The Mother Daughter Brunch
Yesterday I attended this event with my daughter and my mother. My mother rather forcefully coerced me to sing a duet with her. I wasn't even sure I was going to be able to go, and was planning on just telling her to take my daughter, oh no, she had it set in her mind that we were singing together, so that's just what we did. It went well, but not great in my opinion because the song titled I Hear Music was really not in my range, a little on the high and pitchy side for me personally, but we got through it. I had an intersting conversation with my daughter as we sat there munching on our muffins and strawberries. She asked me if I was glad I had a daughter. I replied that it was the one thing I wanted more than anything else in the world. I have two boys, and I just wanted at least one girl, and I got one! She said "Girls are easier to raise than boys aren't they?" Oh HAH! Not even close, I said. She is by far the more difficult and challenging offspring in this family. I told her this and she agreed. I asked her if it was because she was so smart and she just shrugged her shoulders and said she didn't know. But that must be it, or maybe she just has that spirit of rebellion in her that she inherited from me. If that's true, then the next eight years are going to be so much fun!
I swore when I became a parent that I wouldn't be like my own parents and give my kids something to rebel against. For them it's fundamentalist religion and it's only in the last five years that I can say that I have made peace with that, and that I have found a level of spirituality that I am comfortable with. I also swore that I would never force my own kids to go to church if they didn't want to go, but there are times when I do just that. Why? Because if they don't go it makes Grandma mad. Which by the way, it's now 10 AM Sunday morning and we obviously aren't going today because Grandma is out of town to see my sister and her new baby so she isn't there right now to be dissapointed that we decided to play hooky from church. Someday I'll write more about this whole subject but I'm gonna stop now. I'm in too good a mood. And trying to think back to when I was teenager and how I felt about this matter will just depress the shit outta me. And why do that? It's Sunday, it's nice outside, I have the day off, and I got one over on Grandma!

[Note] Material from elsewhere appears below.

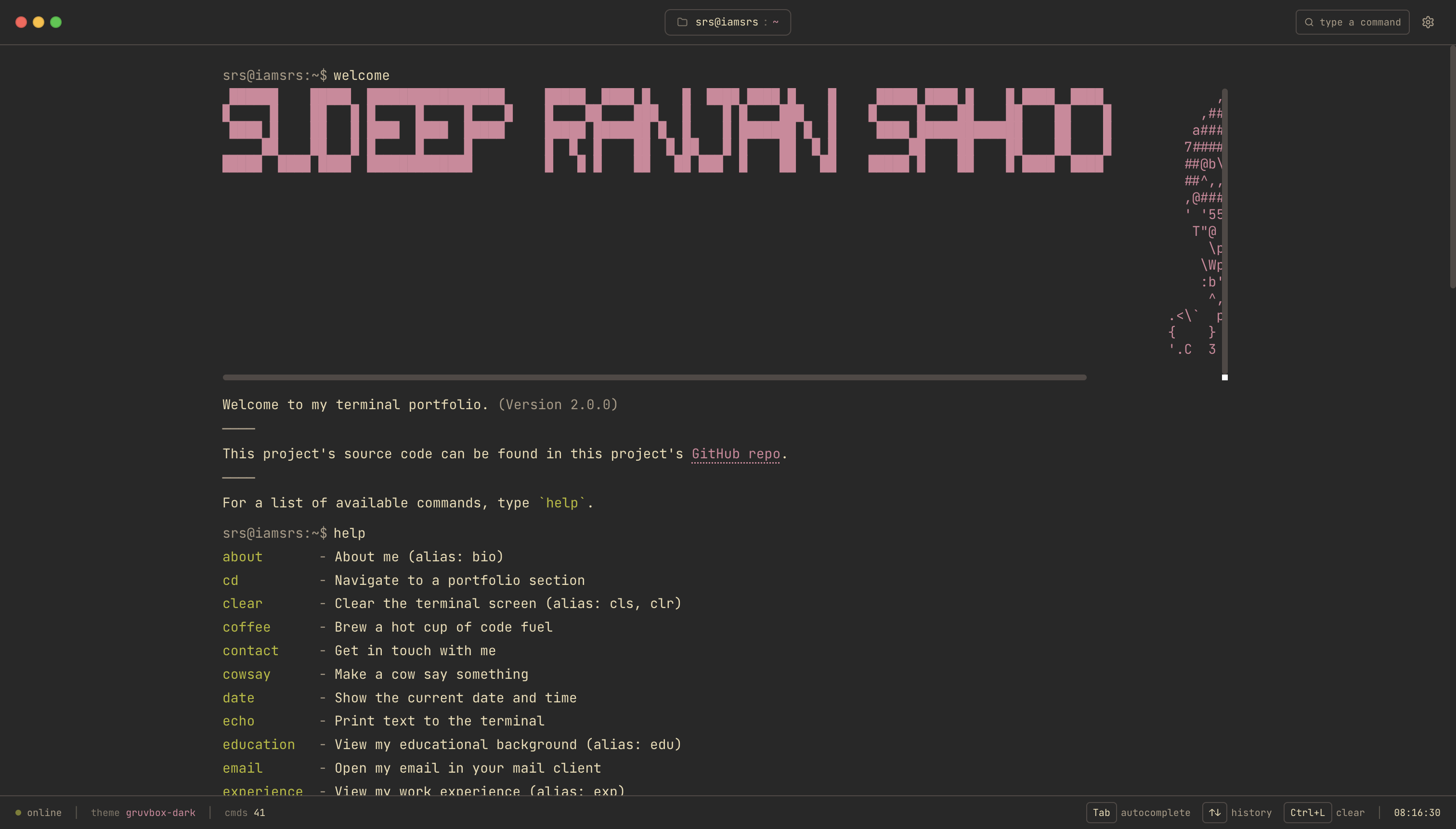1456x829 pixels.
Task: Click the history arrows icon in status bar
Action: click(1215, 813)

Book I Have Been Reading This Week: My Life With Mr.S by George Jacobs. It's the story told by Frank Sinatra's personal valet. I've read this book before and it's a fascinating tale. The best parts are about the trials and tribulations Mr. S went through when he was grieving over the loss of Ava Gardner. He even slit his wrists in total despondency. And then George was unceremoniuosly dumped by Mr. S, after twenty or thirty years of employment because he had to audacity to dance in a nightclub with Mia Farrow.

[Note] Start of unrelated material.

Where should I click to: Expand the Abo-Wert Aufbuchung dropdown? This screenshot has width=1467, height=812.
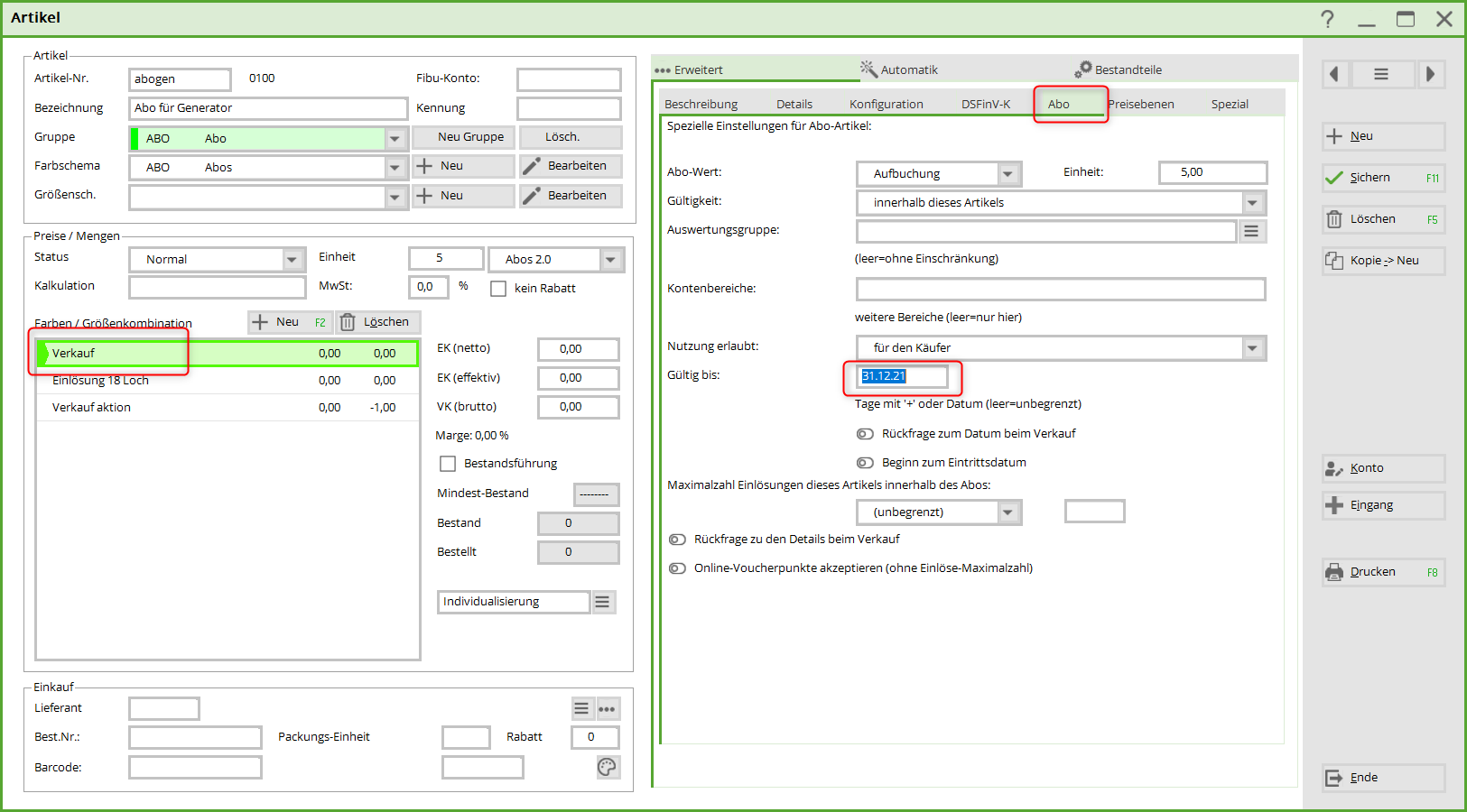tap(1008, 174)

Movie I Saw This Week: Young And Pink 7. I shit you not. Sometimes you gotta do stuff like this to spice it up. And it's too convenient since the On Demand is working again. So here we were, supposed to be in the throes of arrousal and passion from viewing this spectacle, but lying there naked and munching on popcorn, making comments like "Wow, she looks bored!" Or, "Look at all her tattoos!"
Top News Story: There was a shooting over on South Street? Ah hell, I don't know, I haven't watched the news in couple days. Wow. I'm going downhill. I'm watching porn, I'm not going to church and not keeping up with current events. And I'll probably drink a few Sunny D and vodka's today to boot!